Aotearoa is geologically and meteorologically active, with massive if infrequent ‘unsettlement’ carving the land as much as the ongoing and incremental human settlement. Earthquakes, tsunami, storms, landslides and flooding impact on our individual and collective lives (Cashman & Cronin, 2008; Goff & McFadgen, 2003; Pillans & Huber, 1995; Proctor, 2010) requiring acknowledgement in our environmental planning and development strategies. Many Hawkes Bay whānau will have stories of their 1931 earthquake, the largest disaster in the country until Canterbury’s ‘seismic event’, that instigated a world-leading building code (Megget, 2006). Others will have experienced more recent events such as the 1987 Edgecumbe earthquake in the Bay of Plenty, Cyclone Bola in 1998 that devastated extensive farming and forestry holdings including that held by Māori, or the Manawatu floods of 2004.
Responding and recovering from disasters such as these draws on societal and cultural skill sets that are comprised of tools and approaches that can be described, communicated, and improved upon.
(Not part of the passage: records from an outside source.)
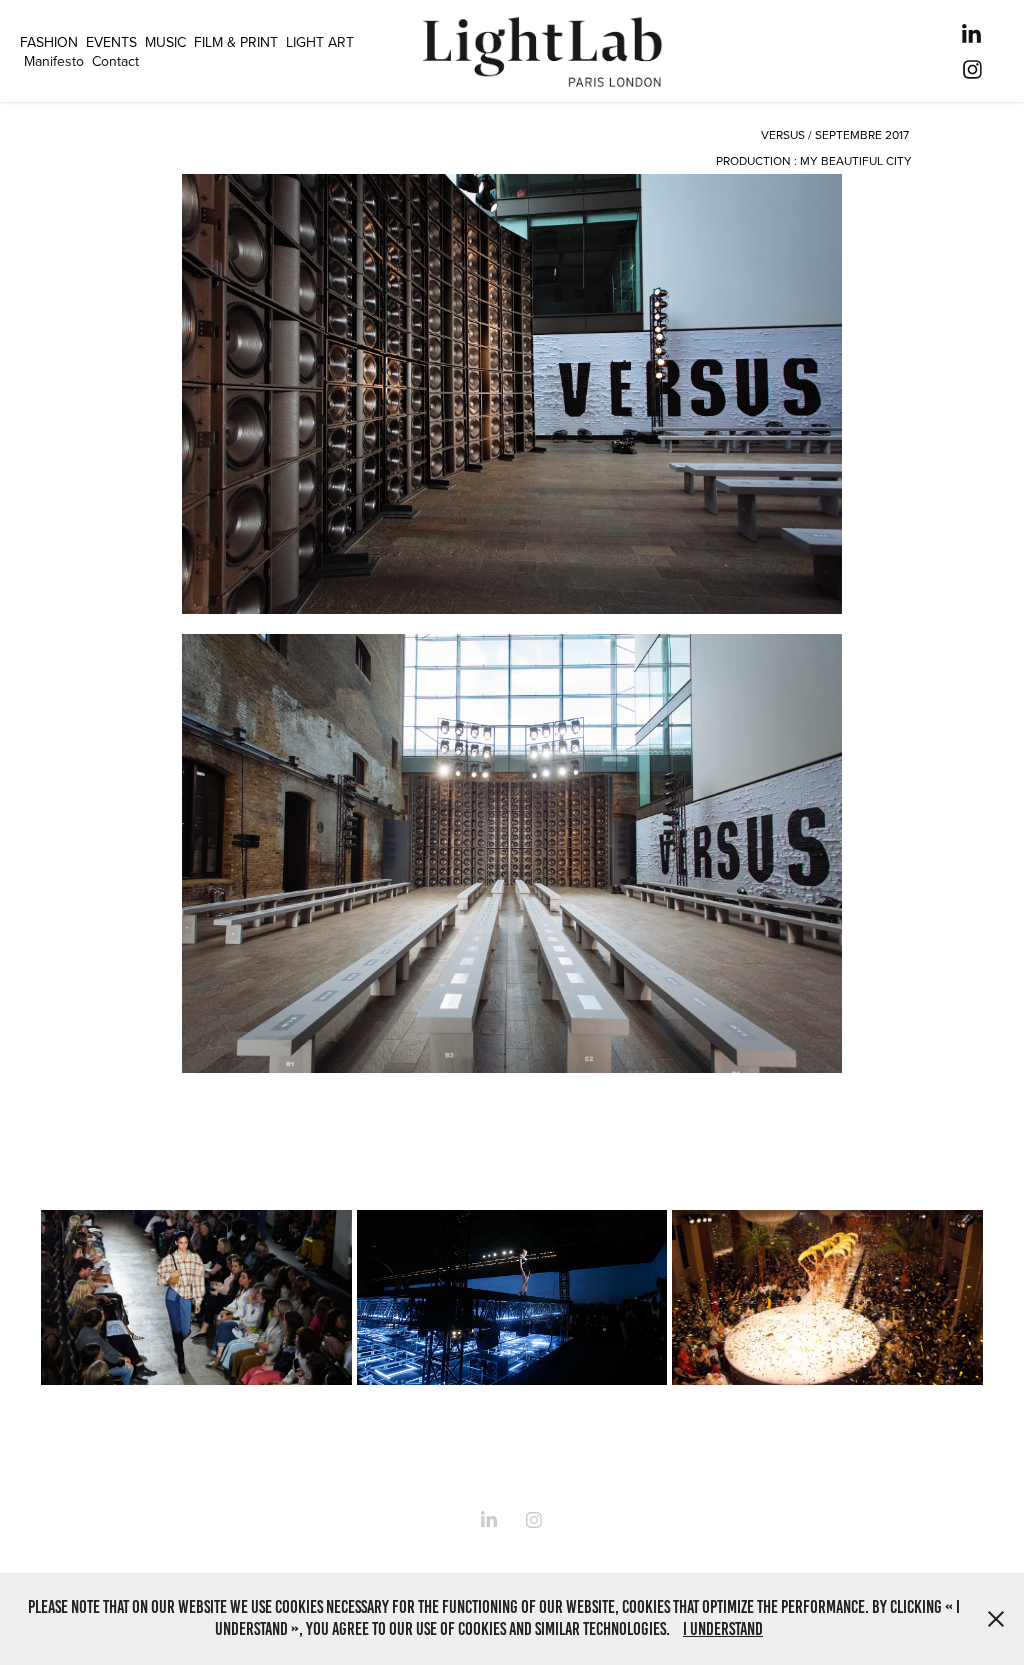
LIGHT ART (320, 42)
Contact (115, 61)
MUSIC (165, 42)
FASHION (49, 42)
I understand (723, 1629)
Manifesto (54, 61)
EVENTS (111, 42)
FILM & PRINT (236, 42)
Now it is the residents of Ōtautahi/Christchurch who join the ranks of those with experience of disaster. The term resilience became a trope for Cantabrians’ coping with the most destructive disaster in Aotearoa/NZ’s since the 1930 Napier earthquake. The myth of Rūaumoko, the clinging ever-turning unborn child of Papa-tu-a-nuku, provides a cultural framework for Māori to appreciate a fundamental geophysical characteristic of our whenua. This wilful child will never be born, will never cease his turning, and must be accepted as a part of the extended whānau. Wira Gardner builds on this myth in a 1995 paper presented to a Wellington conference (Theme: ‘Rebuilding cities after disaster’) (Gardner, 1995), which he introduced with the words of a famous haka:
Ko Rūaumoko e ngunguru nei! Au, au, aue ha hei!
But our insights go beyond the mythical and the historical. This review gathers literature and other works related to the impacts of the 2010-2011 Canterbury earthquakes on Māori and critique the wider literature on Māori and Indigenous resilience. The aim is twofold. First, to provide a bibliographic resource for other researchers and mitigate the risks of under-resourced Māori researchers becoming isolated in what is, somewhat tragically, a burgeoning field with a number of contributions by workers not committed to the standard academic publishing route. Second, I hope to prompt a more encompassing approach to disaster risk reduction strategies in Aotearoa to improve the ability of Māori and other communities in their response(s) to, and recover(ies) from, future disasters.